To put the idea another way, the “Cartesian Theater” idea says that when we hunt rabbits, we are really hunting pleasure. It is very common throughout the academic world. For example, economists (right across the spectrum from Marxist to libertarian) tend to assume that rational agents are seeking the most money or profit in all of their transactions, because money delivers pleasure, and at root we are motivated to seek pleasure. Or again, psychologists tend to assume that if we seek goals that involve pain, we must be masochists for whom pain is a form of pleasure. And so on, right across the groves of academe.
Perhaps the worst damage that this terrible “Cartesian Theater” idea does to ordinary lives is in the area of love and sex. For example, a large proportion of people who get married end up getting divorced. The ones who initiate divorce are usually people who have decided that they have “fallen out of love”. They usually check whether they are “still in love” by examining their own “feelings”. But as artists from Shakespeare to Chris Rock remind us, love always involves “negative” emotions, including feelings that are incompatible with the very feeling that is supposed to signal the continued presence of love. No married couple has ever lived together for any stretch of time without some such negative “feelings”. A much better test of love than introspected “feelings” is the extent to which two people’s lives are actually intertwined — how much they routinely do together, especially how often they have sexual intercourse (with each other). If all you do is look at the screen in the “theater”, much of what you see will be illusory.

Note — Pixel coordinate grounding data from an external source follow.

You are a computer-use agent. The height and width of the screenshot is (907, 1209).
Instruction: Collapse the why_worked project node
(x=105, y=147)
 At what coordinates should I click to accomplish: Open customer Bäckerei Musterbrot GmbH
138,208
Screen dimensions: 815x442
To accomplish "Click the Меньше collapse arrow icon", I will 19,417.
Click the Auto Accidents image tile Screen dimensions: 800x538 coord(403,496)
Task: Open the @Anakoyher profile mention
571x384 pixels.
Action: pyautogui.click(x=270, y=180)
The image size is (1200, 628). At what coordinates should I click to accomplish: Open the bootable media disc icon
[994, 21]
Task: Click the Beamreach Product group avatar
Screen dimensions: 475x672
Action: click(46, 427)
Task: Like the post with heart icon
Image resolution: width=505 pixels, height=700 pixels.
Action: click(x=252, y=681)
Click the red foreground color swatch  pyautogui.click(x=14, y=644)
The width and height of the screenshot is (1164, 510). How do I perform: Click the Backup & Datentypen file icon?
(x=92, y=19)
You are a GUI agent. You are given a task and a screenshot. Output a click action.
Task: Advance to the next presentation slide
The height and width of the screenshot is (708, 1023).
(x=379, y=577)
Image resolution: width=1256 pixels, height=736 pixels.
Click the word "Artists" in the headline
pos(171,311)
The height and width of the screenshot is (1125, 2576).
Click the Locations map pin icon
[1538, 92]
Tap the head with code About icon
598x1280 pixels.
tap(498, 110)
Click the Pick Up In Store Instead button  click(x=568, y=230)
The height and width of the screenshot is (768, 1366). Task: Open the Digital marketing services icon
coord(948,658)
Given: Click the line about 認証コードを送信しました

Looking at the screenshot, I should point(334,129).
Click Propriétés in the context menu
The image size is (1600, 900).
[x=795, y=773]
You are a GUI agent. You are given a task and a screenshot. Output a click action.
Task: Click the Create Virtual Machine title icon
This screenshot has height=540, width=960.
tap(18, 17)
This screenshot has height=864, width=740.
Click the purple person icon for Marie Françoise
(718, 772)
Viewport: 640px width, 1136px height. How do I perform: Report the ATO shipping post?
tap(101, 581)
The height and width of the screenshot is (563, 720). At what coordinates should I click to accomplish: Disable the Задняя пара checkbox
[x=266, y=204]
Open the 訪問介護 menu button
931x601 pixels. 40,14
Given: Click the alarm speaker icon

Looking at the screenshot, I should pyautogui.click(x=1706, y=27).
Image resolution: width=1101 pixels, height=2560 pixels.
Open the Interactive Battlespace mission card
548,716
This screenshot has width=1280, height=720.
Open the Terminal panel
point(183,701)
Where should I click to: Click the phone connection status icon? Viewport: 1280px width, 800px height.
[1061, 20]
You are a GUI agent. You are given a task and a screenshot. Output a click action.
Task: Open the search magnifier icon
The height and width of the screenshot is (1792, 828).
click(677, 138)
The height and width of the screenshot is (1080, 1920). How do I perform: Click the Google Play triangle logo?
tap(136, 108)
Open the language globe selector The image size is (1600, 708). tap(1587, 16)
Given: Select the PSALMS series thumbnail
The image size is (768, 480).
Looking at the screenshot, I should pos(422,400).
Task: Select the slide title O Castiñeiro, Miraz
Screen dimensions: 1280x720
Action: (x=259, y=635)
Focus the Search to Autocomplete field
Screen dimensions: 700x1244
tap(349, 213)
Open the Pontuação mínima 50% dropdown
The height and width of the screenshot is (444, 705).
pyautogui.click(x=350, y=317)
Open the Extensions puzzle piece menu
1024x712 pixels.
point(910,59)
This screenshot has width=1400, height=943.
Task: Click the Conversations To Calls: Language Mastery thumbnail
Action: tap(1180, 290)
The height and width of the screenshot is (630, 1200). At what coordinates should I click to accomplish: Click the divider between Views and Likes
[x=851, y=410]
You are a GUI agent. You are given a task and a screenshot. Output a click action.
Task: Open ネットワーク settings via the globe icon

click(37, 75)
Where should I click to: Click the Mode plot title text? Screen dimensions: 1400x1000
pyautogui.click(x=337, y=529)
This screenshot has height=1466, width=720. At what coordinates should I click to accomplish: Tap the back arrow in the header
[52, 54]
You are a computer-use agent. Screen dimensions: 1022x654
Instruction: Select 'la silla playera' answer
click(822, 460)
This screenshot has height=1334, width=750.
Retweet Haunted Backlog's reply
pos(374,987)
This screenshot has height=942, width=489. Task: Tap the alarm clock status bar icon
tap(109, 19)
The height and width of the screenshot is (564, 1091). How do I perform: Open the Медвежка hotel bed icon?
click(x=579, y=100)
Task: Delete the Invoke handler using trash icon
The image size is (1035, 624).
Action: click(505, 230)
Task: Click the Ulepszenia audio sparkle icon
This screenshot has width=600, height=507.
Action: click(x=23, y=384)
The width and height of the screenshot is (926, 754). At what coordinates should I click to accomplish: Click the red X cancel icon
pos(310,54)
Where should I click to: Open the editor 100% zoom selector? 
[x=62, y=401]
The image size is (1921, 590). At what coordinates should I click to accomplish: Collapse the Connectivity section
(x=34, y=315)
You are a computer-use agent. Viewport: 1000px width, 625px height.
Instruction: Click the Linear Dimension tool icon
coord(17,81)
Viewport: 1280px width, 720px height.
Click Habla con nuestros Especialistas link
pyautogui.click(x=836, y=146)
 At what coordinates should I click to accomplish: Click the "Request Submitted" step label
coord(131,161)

In my view, the “Cartesian Theater” idea is hopelessly misguided, all the more poisonous and damaging for being so widely held. Apart from a narrow strand of academic philosophy, and a slightly broader strand of common sense, it remains an unquestioned bit of religious dogma. Essentially, it is the idea that the mind is isolated from the physical world because it is “spiritual” rather than physical. It is a hugely mistaken view of what we are, and why we do things. It has corrupted philosophical thought for centuries, and continues to wreak untold havoc in everyday life all over the world.
It is time to get ourselves out of this “Cartesian Theater”. We must walk out into the daylight, blinking and disoriented, and know the place for the first time.